- _INSTRUCTIONS_
1. From the Ronald Eyre passage below, list the companies it names as the major British companies he worked for.
2. Return word for word the section of the Ronald Eyre passage below that starts at the words "Ronald Eyre once" and ends after "somewhere quite different.".

Eyre was born at Mapplewell, near Barnsley, Yorkshire and he taught at Queen Elizabeth's Grammar School, Blackburn and Giggleswick School. He became a leading director for the cinema, opera, television and the theatre. He was nominated for Broadway's 1975 Tony Award as Best Director (Dramatic) for London Assurance. He presented the BBC television documentary series The Long Search (1977), a survey of various world religions, which won a Red Ribbon at the American Film Festival. Eyre was the godfather of British actress Emma Thompson.[1][2]
Theatre directors are not by nature a reticent breed. Ronald Eyre was the exception. He was shy, at times almost reclusively so, apprehensive about being watched and judged by friends and critics alike. He could not pretend, as others could, to care nothing of first night notices. Indeed first nights were often a penance and on more than one occasion he could not bear to attend his own.
Ronald Eyre once described himself as a perennial new boy. He worked, usually with considerable success, for many of Britain's major companies: the Royal Court, the RSC, the National, Covent Garden. But he was a member of none of them and he never had the air of being a potential "company man". When it looked as though he had found his exact directorial niche --and he was just as likely to be found in the commercial theatre as in the subsidised one — he would slide away from it and surface somewhere quite different.
There was rarely in Ronald Eyre's career a feeling of natural progression, of success leading to success. In 1982 he was entrusted by Covent Garden with a prestige production of Verdi's Falstaff, which marked Carlo Maria Giulini's return to opera in the theatre. It had opened in Los Angeles and was in part responsible for that city's decision, later, to found its own opera company, it came to London and went on to Florence. It was an autumnal view of Verdi, introspective rather than rumbustious, and one much favoured by Giulini, with whom Eyre got on well. But the musical offers did not flow in thereafter as might have been expected. Seven years passed before Eyre directed another opera in a major house, Peter Grimes for Opera North.
The complex and often elusive character of Ronald Eyre had its roots in Yorkshire. He was a coalminer's son and, pushed quite hard by his parents, won his way to Oxford via intelligence, hard work and Queen Elizabeth's Grammar School, Wakefield. In some ways he resembled his fellow Yorkshireman Alan Bennett, two of whose plays he was later to direct in the West End (Habeas Corpus and the enigmatic Enjoy). He shone quite brightly at OUDS among the likes of Peter Parker and John Schlesinger, but drifted into teaching in the North of England, where Russell Harty was among his pupils.

- _SUPPLIED DATA_
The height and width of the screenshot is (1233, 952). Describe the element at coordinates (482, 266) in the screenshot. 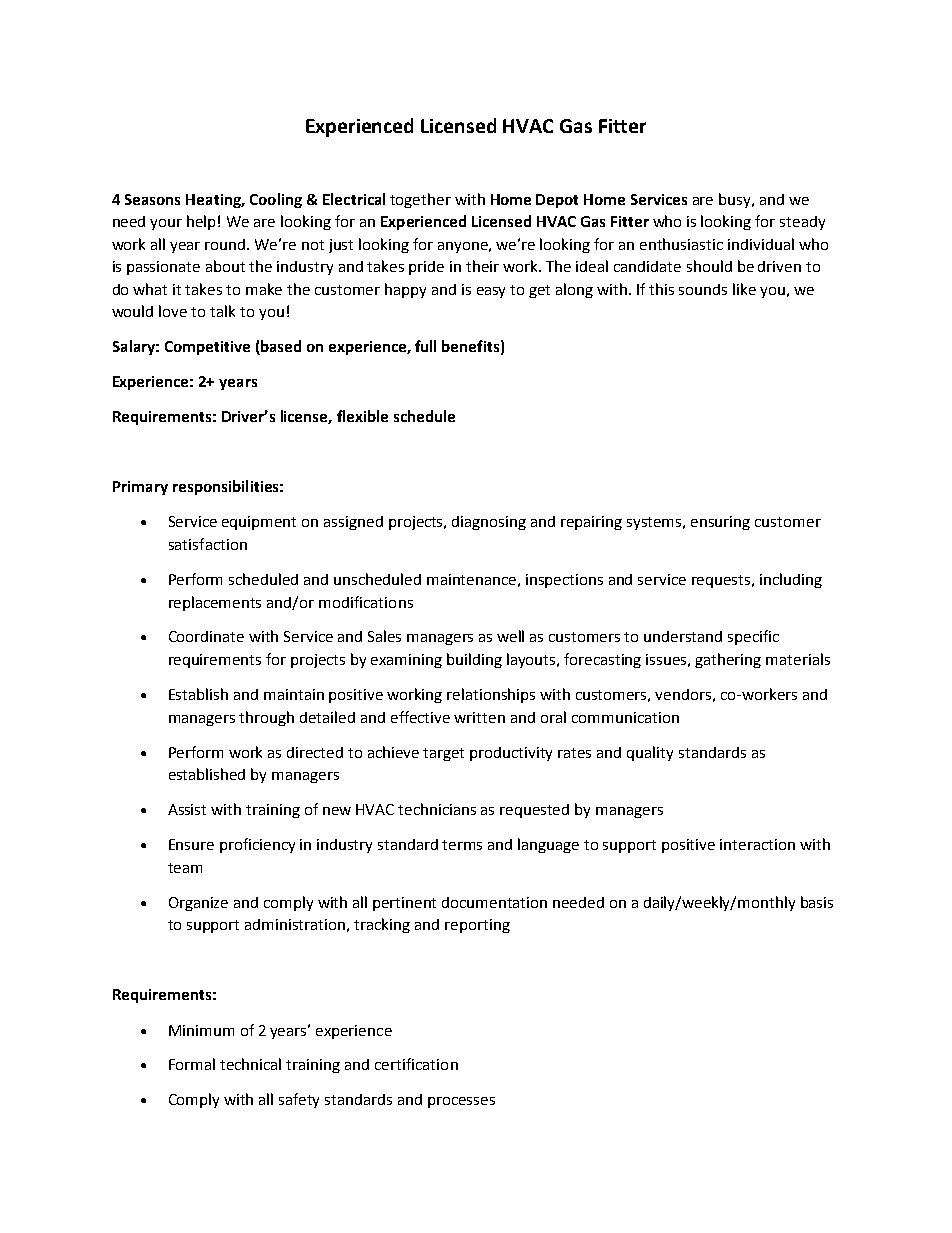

- _EXPECTED ANSWERS_
1. The Royal Court, the RSC, the National, Covent Garden

2.
Ronald Eyre once described himself as a perennial new boy. He worked, usually with considerable success, for many of Britain's major companies: the Royal Court, the RSC, the National, Covent Garden. But he was a member of none of them and he never had the air of being a potential "company man". When it looked as though he had found his exact directorial niche --and he was just as likely to be found in the commercial theatre as in the subsidised one — he would slide away from it and surface somewhere quite different.